[Stored records]

_ _ _ _

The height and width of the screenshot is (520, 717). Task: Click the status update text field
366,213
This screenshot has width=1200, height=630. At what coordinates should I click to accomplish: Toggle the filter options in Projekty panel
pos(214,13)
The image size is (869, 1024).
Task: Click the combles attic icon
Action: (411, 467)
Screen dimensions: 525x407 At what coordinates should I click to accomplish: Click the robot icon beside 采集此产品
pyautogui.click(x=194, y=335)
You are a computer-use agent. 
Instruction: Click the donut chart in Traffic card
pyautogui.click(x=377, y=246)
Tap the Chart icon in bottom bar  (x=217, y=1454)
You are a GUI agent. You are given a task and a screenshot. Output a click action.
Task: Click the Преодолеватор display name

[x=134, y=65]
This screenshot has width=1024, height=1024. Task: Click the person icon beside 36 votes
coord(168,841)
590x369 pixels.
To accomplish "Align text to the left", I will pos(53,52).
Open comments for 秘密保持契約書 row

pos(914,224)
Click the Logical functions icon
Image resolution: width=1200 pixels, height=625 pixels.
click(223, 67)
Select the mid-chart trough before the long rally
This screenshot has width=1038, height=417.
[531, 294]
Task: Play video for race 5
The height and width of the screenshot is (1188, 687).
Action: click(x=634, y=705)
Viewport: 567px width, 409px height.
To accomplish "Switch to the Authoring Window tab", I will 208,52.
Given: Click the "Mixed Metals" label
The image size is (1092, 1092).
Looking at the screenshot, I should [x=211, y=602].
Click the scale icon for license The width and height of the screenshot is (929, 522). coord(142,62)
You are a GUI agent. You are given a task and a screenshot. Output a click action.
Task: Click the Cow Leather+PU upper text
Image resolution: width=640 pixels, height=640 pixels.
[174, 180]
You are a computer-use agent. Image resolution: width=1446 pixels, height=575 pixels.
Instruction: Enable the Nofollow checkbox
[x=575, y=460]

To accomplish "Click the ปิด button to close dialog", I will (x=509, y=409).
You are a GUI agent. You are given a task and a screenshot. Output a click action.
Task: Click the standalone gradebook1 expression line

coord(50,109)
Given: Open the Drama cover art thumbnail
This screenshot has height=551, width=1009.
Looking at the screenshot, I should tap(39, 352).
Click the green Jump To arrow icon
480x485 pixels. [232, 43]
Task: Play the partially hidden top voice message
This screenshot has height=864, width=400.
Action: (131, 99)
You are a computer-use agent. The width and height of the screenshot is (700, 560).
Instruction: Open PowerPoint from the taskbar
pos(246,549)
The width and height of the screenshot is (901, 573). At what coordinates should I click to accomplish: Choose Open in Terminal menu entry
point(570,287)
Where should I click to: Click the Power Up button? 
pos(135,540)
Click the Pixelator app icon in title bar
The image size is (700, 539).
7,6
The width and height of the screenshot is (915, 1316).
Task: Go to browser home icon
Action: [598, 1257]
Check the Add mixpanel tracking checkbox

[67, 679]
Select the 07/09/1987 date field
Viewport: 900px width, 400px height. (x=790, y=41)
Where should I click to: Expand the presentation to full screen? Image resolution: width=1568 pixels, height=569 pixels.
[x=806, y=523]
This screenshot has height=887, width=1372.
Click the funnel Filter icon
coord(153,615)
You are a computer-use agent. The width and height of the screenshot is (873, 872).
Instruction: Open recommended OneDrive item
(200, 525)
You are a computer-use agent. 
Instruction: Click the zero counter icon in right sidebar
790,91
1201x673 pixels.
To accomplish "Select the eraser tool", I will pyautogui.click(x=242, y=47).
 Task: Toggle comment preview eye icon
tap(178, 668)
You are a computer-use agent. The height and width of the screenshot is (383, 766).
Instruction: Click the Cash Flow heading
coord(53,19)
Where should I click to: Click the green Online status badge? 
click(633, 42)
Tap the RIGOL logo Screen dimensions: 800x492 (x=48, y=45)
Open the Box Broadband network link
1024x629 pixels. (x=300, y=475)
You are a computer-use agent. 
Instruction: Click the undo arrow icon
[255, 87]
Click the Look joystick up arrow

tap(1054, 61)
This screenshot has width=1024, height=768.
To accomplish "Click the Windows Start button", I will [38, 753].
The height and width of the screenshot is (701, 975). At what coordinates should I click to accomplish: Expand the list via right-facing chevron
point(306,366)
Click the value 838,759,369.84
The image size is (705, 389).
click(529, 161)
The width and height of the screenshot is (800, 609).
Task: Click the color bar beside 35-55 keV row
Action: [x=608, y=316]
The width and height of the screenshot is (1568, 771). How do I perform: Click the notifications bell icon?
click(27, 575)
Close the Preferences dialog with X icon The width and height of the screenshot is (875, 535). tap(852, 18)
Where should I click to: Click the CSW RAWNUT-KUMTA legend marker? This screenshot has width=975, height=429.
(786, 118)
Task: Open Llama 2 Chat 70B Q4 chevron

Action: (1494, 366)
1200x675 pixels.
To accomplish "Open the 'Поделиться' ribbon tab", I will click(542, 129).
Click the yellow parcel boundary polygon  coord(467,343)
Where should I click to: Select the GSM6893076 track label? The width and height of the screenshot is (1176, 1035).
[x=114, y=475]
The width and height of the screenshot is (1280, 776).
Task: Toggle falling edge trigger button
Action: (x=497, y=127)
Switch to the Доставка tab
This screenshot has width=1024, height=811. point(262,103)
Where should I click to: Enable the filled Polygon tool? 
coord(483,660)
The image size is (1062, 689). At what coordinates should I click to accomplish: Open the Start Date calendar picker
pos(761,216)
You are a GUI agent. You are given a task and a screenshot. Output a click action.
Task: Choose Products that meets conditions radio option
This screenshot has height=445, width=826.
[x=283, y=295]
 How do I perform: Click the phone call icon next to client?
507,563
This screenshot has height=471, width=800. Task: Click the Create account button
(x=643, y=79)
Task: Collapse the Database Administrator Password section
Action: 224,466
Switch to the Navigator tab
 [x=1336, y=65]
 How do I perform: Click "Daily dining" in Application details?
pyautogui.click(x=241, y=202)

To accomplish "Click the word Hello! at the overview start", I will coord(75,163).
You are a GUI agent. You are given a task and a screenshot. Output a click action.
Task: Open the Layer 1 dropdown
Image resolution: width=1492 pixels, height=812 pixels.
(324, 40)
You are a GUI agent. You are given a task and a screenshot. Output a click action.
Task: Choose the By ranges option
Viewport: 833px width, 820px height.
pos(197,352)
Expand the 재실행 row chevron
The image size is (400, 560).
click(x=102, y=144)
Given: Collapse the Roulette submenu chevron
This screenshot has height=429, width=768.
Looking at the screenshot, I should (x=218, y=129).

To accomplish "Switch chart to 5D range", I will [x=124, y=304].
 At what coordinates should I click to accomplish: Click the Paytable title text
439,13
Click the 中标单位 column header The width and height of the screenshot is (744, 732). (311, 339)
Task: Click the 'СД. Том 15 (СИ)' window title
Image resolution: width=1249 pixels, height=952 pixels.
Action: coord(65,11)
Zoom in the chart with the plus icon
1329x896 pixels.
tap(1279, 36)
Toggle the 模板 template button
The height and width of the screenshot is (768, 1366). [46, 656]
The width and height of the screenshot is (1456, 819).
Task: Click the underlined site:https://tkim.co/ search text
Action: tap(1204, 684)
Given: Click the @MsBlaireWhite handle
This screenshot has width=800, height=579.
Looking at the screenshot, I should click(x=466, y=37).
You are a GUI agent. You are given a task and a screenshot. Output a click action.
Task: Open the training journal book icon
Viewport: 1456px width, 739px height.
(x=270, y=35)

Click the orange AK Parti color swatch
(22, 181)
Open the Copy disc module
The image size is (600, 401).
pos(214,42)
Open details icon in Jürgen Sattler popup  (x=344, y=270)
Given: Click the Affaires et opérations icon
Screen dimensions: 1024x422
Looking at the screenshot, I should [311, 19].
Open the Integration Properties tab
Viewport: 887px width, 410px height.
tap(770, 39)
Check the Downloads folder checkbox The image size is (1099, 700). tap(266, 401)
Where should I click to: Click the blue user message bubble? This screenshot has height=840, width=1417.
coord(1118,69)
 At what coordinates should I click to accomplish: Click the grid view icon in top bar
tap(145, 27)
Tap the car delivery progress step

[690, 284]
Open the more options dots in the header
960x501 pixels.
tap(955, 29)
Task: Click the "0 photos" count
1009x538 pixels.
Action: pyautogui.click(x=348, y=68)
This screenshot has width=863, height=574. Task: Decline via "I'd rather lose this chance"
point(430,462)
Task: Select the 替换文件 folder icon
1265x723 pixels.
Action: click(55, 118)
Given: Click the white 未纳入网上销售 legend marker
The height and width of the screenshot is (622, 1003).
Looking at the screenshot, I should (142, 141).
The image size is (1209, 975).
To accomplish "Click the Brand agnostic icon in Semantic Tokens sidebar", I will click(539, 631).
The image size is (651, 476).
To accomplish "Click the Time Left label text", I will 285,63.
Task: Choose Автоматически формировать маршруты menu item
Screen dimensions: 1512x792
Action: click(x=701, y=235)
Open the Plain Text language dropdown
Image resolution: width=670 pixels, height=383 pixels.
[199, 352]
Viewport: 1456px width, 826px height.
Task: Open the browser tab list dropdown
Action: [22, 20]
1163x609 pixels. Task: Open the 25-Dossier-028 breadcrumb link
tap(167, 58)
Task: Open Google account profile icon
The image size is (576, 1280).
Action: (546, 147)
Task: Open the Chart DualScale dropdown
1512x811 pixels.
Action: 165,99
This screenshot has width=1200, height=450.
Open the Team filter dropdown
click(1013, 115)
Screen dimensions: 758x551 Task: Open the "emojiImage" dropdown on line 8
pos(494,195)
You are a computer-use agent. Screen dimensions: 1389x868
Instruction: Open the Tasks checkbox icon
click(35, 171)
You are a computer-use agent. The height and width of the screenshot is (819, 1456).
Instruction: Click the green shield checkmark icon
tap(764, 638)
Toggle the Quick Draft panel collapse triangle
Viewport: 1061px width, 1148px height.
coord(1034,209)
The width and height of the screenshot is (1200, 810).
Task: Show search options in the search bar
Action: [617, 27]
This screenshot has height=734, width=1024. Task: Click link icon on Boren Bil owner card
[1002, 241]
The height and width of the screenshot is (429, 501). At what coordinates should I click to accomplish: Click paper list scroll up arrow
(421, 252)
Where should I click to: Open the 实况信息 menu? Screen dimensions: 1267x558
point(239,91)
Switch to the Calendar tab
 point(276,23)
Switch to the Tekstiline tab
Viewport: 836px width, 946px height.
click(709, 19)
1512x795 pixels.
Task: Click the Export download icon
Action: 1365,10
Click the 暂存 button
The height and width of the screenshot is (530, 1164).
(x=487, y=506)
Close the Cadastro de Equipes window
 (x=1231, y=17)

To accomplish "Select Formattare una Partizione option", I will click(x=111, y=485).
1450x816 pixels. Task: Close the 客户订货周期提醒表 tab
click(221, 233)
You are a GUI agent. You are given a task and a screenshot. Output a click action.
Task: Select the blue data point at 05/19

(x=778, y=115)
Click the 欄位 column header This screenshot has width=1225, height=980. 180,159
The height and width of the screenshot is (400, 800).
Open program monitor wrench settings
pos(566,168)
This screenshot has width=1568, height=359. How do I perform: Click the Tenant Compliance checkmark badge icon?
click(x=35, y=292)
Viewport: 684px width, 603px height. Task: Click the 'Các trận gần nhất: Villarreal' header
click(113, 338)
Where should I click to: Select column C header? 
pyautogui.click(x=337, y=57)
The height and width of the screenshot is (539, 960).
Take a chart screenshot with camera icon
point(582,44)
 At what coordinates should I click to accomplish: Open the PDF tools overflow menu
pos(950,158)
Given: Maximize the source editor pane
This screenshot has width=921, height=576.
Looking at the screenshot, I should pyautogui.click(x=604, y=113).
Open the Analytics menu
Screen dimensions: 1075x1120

_ _ _ _

> **What to work on**: With the data above as the source, tally the lines that include the string "dialog", and give that figure alone.

> **Solution to this exercise**: 2